It was 1:48 p.m. when the boys came out from meeting with their uncle. Billy had already identified Yuri Rabinowitz and his little brother Isaac when they entered the building. He’d been given a packet of information that included their pictures. A third unidentified man had accompanied them in and out.

Billy had already told Valencia that the younger Rabinowitz boys were in the building. She had told him to call her when they came out.

“I’m looking at them right now,” he told her.

“How are they acting?” asked Valencia.

“Well,” said Billy, “they aren’t hiding their faces, let’s say that. No hoodies, no hats.”

“Little shits,” said Valencia.

“I put a rat on the old man’s vehicle. You want me to stay with the boys, see what they’re up to?”

“You read my mind,” said Valencia. “But don’t—I repeat—don’t let them see you. I don’t care if they lose you.
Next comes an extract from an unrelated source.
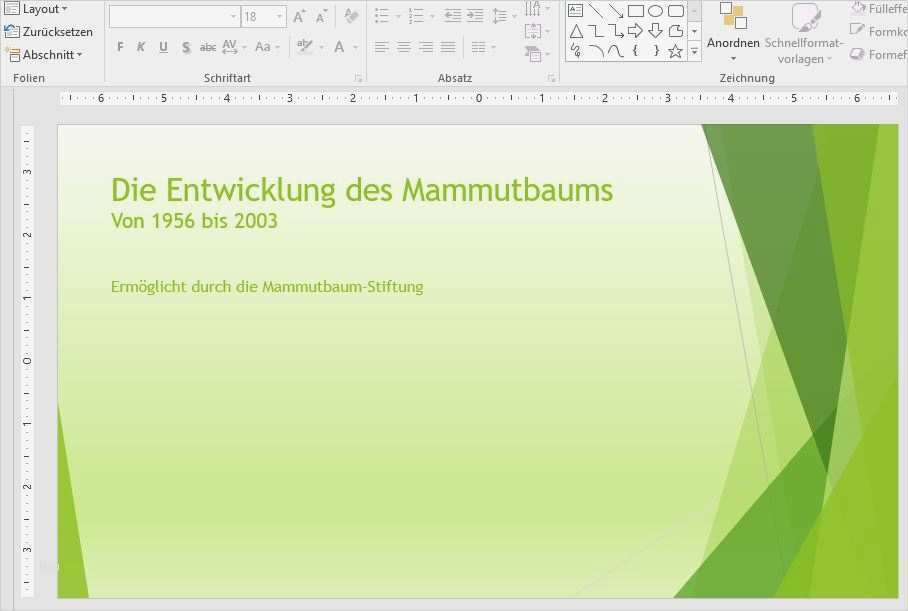The width and height of the screenshot is (908, 611).
Task: Enable bullet list formatting
Action: tap(380, 15)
Stay way the hell back.”

Something about the way she was speaking annoyed Billy, but he didn’t say anything.

“Got it?” she asked.

“Yeah, I got it,” said Billy. They ended their call.

The boys stood on the corner talking. The older one seemed to be speaking heatedly to the younger one. He tapped his brother on the chest and shook his head. The unidentified man stayed out of it and just stared down the street with his arms crossed. A woman walking past gave them a wide berth.
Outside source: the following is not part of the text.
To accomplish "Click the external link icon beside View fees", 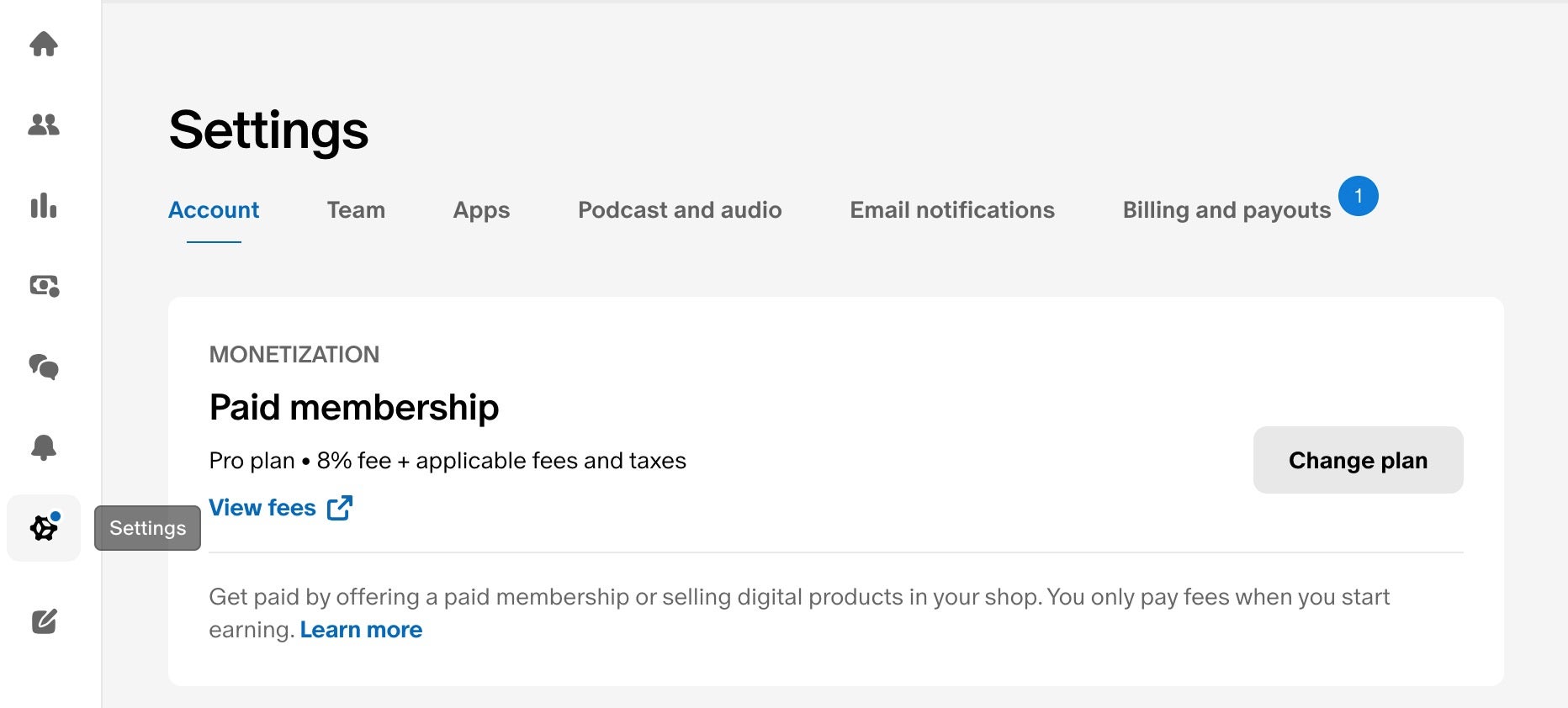I will coord(339,508).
Then a car pulled up, and the men walked toward it. Billy watched Yuri Rabinowitz walk around to the front passenger door. Right before he got in, Yuri took a moment and stared across and down the block, directly at Billy’s van.

Reflexively, Billy held his breath and leaned back from the window.

He didn’t follow them when they left.

Instead, he called Valencia and told her he thought they took a look at his van when they drove past.

“Go home,” she said.

“Yes, ma’am,” said Billy. He cursed himself up and down. An ugly and foul mood came over him that seemed like it would last the rest of the day.

Later, Valencia’s phone buzzed again. This time, it was Yakov Rabinowitz’s old lawyer.

“Just got off with our friend,” said Utah Sandemose.

“And what did he say?” asked Valencia. She was sitting in her living room, wearing a bathrobe. Her hair was wet.

“You’re gonna owe me more than dinner,” said Utah.

“Ooh la la,” said Valencia.

“He said he’d meet with you tonight. You’re free, right?”

Valencia felt a tightening around her shoulders and chest. She looked out her window at the storm clouds that had moved in over the city; but it hadn’t started raining yet. She pulled her robe closed. “Will you be there?”

“Hell, no, I’m staying out of this shit,” said Utah. “I made it very clear that I didn’t think he should sit down with you, although I did tell him you possess your own charms.”

“Well, then I definitely owe you more than dinner,” said Valencia. She leaned over and peered through her bedroom door just in time to see Milton Frazier—wearing nothing but a white towel—walk past.

“First things first, though,” said Utah. “There’s a spot he likes to go to—don’t ask me why—it’s in the Garment District, a little kosher spot, Uzbek. It’s nothing fancy. It’s at 358 West Thirty-Seventh Street. You got it?”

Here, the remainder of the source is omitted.